Ronald William Boyce (born 6 January 1943) is an English former professional footballer who played his entire career for West Ham United, making 282 Football League appearances for them.

Career
Boyce played for England schoolboys football team and for Essex Schoolboys at cricket. He joined West Ham as an apprentice in 1959 and made his first team debut in a Southern Floodlight Cup game against Millwall on 13 October 1959. His first Football League game was over a year later, on 22 October 1960, in a 5–2 home win against Preston North End. He made a total of 342 appearances for West Ham in all competitions, scoring 29 goals. This included 282 league appearances between 1960 and 1972, in which he scored 21 goals. He also made 22 FA Cup appearances scoring 5 goals, the most important of which was the winner in the 3–2 win over Preston North End in the 1964 FA Cup Final. He was also a member of the 1965 European Cup Winners' Cup winning team on 19 May 1965. His nickname, Ticker, relates to his role as the "heartbeat" of those cup wins. His final two seasons with the club, 1971–72 and 1972–73, saw Boyce restricted to three substitute appearances as he was used as backup for Trevor Brooking, Billy Bonds and Pat Holland. He was awarded a testimonial match against Manchester United, managed by former Hammers player Frank O'Farrell, on 13 November 1972. His final appearance for West Ham came on 30 December 1972 in a 2–1 away defeat to Leicester City.

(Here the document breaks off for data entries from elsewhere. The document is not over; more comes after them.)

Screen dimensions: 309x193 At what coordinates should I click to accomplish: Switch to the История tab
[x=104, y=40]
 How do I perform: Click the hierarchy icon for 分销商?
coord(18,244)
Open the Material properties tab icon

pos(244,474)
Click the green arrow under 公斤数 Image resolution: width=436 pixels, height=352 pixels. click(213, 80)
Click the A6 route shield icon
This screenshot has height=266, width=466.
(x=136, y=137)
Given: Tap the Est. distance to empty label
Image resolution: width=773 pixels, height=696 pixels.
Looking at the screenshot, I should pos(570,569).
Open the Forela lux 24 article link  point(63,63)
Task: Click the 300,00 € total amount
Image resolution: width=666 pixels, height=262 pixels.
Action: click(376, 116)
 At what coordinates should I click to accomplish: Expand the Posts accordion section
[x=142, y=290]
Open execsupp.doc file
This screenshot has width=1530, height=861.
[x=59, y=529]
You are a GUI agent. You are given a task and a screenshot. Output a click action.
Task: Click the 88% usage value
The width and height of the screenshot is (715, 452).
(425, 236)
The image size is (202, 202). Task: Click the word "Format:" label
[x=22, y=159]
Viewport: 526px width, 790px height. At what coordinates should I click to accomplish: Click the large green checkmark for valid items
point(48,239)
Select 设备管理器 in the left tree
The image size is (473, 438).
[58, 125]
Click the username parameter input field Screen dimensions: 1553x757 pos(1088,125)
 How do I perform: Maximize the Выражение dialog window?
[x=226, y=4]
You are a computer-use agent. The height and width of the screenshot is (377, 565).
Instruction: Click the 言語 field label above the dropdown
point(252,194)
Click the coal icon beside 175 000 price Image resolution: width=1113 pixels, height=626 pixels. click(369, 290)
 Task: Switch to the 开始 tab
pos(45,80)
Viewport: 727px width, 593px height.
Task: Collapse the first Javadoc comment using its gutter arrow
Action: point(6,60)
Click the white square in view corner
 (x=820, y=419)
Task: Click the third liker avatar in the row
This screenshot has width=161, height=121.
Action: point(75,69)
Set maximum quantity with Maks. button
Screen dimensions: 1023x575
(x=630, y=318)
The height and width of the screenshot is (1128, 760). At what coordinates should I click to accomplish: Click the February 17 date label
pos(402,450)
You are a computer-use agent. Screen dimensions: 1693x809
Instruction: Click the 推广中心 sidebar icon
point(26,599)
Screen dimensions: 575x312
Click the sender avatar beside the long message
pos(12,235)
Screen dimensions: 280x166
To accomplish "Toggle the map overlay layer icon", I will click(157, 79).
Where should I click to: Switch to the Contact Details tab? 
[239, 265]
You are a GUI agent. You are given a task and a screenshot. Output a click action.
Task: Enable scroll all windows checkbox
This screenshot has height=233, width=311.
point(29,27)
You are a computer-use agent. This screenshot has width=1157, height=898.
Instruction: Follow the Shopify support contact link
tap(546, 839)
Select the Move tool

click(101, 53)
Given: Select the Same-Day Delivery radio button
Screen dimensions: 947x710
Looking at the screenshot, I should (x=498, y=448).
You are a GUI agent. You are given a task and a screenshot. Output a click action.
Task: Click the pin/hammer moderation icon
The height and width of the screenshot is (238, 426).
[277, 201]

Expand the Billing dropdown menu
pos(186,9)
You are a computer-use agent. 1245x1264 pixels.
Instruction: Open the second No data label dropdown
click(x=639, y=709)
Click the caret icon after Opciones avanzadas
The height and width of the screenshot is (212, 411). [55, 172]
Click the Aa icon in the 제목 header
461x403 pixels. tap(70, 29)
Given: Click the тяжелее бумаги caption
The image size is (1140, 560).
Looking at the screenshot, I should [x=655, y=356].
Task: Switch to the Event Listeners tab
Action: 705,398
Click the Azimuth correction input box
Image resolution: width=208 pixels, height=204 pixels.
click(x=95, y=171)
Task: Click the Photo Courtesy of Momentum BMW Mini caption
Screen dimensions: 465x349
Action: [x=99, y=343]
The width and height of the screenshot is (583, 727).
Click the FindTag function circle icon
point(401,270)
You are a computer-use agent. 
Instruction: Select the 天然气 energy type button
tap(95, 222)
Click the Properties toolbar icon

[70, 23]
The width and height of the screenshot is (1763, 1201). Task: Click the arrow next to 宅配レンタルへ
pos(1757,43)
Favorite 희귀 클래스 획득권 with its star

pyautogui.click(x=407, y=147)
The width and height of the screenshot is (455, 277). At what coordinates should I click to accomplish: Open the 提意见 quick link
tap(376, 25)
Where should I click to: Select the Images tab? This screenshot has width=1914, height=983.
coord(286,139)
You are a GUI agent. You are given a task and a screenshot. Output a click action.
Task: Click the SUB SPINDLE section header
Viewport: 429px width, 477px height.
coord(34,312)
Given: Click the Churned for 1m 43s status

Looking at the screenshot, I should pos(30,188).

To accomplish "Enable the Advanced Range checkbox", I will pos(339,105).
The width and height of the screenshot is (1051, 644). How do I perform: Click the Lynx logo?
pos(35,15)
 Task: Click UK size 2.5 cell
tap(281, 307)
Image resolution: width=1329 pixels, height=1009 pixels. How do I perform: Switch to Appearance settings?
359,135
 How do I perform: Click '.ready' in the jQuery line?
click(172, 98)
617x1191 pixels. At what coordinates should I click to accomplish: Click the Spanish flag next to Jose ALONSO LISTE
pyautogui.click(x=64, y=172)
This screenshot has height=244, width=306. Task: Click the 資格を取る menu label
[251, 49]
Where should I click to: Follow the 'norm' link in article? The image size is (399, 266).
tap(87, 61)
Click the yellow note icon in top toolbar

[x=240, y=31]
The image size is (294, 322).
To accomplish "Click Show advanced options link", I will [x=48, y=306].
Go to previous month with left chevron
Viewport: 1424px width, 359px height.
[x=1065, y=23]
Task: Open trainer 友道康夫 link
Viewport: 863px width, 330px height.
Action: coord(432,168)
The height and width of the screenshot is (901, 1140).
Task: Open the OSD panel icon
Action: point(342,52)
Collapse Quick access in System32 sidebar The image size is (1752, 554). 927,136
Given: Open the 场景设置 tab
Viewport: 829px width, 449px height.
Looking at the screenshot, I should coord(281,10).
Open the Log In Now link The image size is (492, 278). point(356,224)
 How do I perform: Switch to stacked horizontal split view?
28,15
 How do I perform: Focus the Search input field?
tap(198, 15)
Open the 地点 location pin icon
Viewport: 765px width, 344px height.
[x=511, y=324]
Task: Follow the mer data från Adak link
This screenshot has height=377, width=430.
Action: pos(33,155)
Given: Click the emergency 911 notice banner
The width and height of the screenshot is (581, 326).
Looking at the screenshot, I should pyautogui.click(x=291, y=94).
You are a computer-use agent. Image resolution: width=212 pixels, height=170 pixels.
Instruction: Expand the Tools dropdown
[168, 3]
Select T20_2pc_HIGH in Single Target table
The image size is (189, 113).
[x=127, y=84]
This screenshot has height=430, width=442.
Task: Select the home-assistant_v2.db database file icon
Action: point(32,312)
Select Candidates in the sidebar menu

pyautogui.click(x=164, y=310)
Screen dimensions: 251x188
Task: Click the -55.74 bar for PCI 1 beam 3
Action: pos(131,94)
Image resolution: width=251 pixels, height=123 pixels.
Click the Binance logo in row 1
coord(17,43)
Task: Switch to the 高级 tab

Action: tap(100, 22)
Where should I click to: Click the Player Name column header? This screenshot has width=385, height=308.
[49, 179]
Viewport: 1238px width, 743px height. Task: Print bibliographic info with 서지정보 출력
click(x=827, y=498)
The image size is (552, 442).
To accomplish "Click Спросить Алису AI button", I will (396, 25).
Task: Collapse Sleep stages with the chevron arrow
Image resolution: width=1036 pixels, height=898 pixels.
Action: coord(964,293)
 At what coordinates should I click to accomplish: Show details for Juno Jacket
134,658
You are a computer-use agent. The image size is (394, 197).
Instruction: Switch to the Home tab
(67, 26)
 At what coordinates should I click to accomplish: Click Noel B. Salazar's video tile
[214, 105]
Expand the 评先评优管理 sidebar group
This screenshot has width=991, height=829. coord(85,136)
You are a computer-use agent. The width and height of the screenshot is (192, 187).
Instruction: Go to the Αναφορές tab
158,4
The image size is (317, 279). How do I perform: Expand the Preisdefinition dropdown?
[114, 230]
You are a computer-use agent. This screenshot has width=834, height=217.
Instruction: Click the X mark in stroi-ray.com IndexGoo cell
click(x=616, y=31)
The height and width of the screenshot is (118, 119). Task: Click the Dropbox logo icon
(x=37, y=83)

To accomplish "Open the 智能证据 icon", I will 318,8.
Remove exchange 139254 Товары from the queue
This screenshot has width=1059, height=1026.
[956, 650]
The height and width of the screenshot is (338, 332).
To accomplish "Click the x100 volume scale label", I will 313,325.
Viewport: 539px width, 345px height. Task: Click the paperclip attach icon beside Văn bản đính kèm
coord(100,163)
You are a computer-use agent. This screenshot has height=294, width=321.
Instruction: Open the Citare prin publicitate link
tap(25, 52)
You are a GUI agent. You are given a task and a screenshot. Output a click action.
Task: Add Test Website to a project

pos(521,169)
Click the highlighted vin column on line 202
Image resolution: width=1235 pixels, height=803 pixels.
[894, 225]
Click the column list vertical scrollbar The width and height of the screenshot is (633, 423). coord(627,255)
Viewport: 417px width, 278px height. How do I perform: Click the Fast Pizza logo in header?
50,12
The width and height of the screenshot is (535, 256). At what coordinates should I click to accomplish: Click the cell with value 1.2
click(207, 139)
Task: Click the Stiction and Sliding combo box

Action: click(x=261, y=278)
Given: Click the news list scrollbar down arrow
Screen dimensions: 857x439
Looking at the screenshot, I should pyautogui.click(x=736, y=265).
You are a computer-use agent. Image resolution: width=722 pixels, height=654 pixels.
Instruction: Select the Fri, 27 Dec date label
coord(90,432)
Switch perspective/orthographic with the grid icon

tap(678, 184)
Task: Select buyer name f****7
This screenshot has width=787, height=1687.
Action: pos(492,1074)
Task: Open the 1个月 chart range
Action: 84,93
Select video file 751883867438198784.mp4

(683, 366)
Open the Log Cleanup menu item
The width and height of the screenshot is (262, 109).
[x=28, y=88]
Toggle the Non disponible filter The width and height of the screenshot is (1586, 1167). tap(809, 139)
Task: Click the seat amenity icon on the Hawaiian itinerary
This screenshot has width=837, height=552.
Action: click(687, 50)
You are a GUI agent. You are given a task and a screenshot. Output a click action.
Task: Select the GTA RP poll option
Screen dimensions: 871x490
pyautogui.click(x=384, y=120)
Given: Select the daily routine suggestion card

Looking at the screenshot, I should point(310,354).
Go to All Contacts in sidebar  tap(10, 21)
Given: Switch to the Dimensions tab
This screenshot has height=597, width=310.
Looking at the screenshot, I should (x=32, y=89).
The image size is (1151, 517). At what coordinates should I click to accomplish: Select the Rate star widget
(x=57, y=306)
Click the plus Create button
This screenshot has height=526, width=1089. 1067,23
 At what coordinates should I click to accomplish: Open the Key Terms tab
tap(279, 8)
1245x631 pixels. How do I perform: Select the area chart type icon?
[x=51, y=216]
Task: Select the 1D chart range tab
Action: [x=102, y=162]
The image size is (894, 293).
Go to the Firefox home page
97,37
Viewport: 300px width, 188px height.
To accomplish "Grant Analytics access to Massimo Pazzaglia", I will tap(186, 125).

After retiring as a player, he became a key member of the coaching staff under John Lyall, a period which included the FA Cup Final victories in 1975 against Fulham and against Arsenal in 1980. He subsequently coached under Billy Bonds. Boyce also took charge of West Ham for one game as caretaker manager in February 1990. He was appointed West Ham's chief scout in September 1991, remaining in that position until 1995. He went on to hold coaching roles at Queens Park Rangers and Millwall, before joining Tottenham Hotspur as a scout in 1998.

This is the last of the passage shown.